## Aim of the task
Everything from the line that contains "You are a GUI" to the final line of the data, both ends included, must be set down exactly, apart from the pictures.
START Records for this task
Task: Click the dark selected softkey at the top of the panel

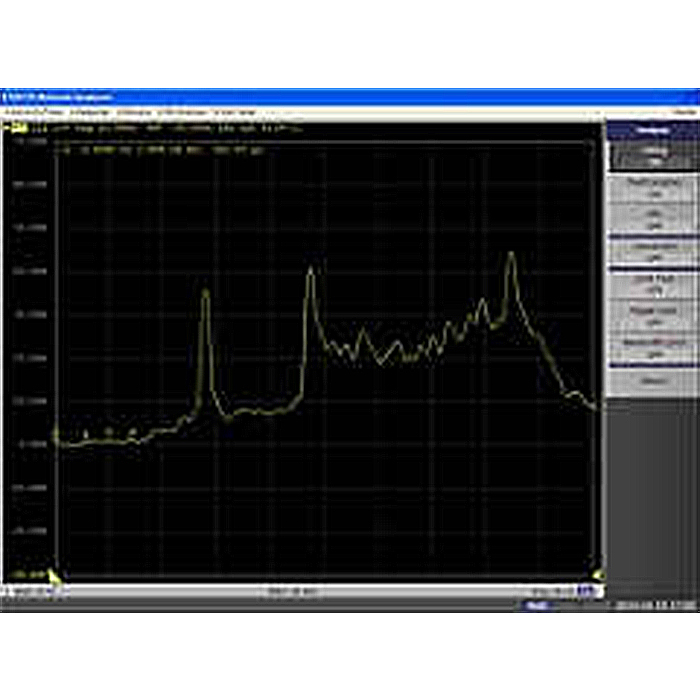Action: coord(653,156)
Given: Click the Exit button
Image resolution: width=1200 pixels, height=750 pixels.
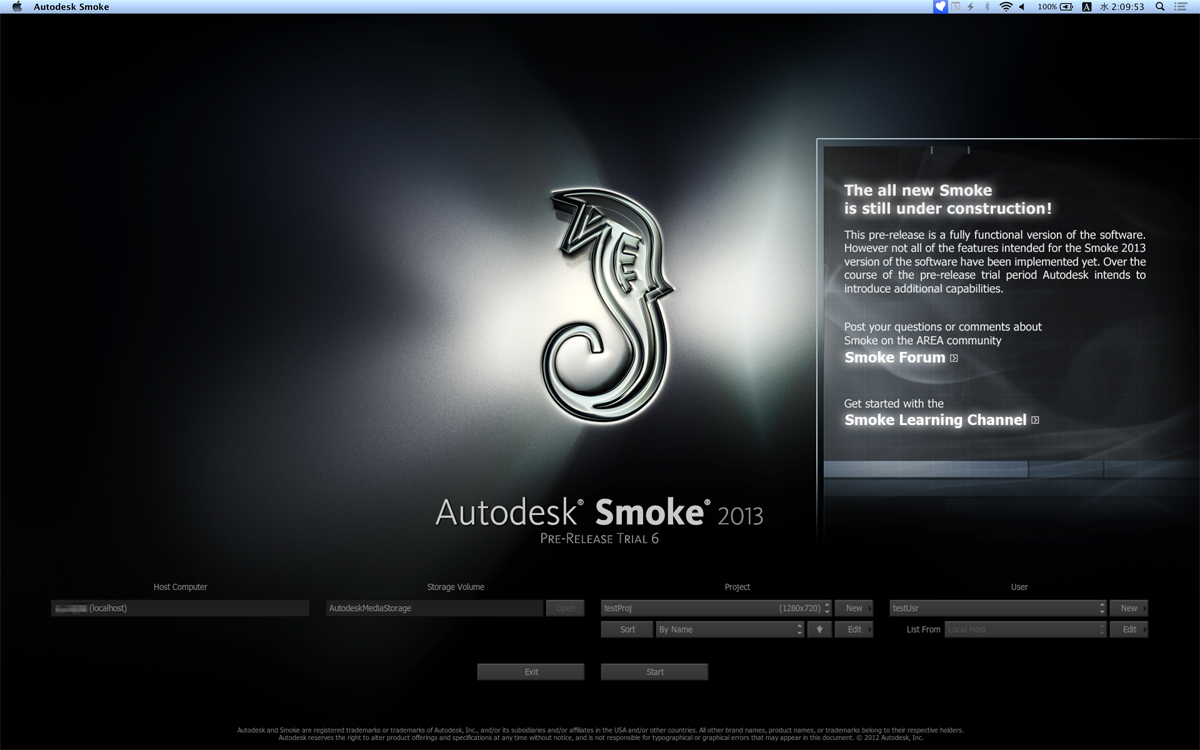Looking at the screenshot, I should coord(530,671).
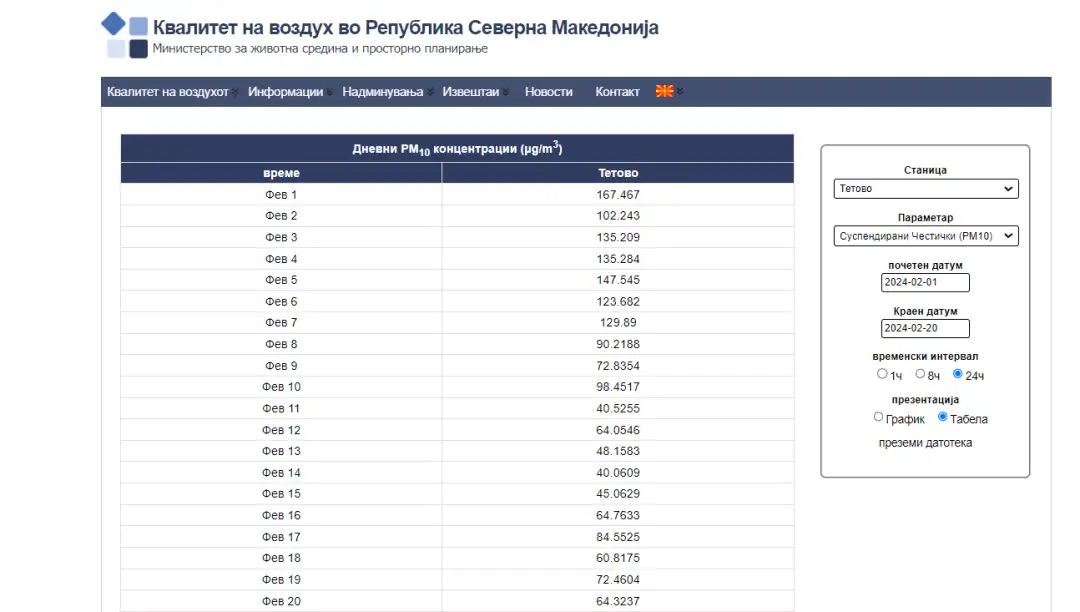Open the Контакт page
Image resolution: width=1080 pixels, height=612 pixels.
617,92
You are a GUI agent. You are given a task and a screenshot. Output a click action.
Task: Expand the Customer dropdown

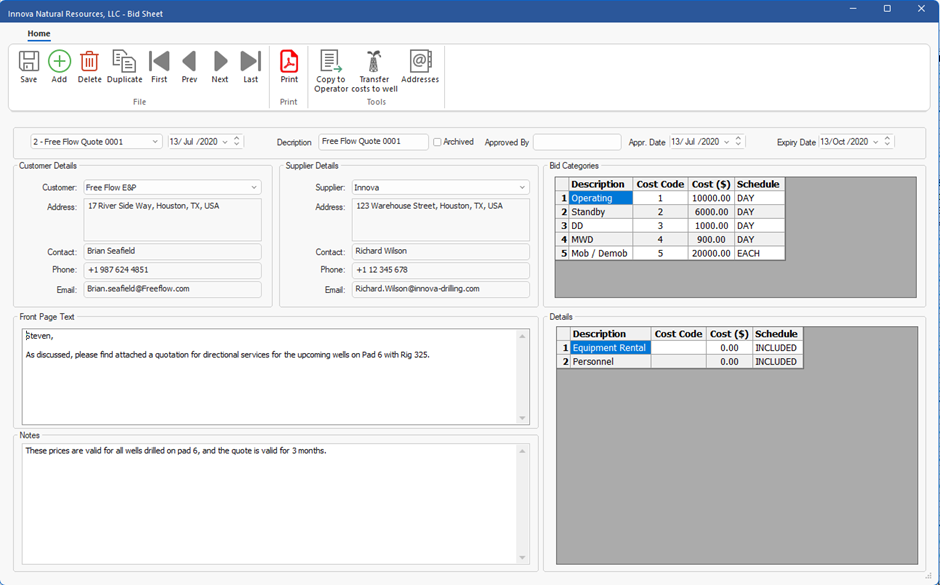click(x=254, y=188)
END Records for this task
## Your response
You are a GUI agent. You are given a task and a screenshot. Output a click action.
Task: Expand the Customer dropdown

click(x=254, y=188)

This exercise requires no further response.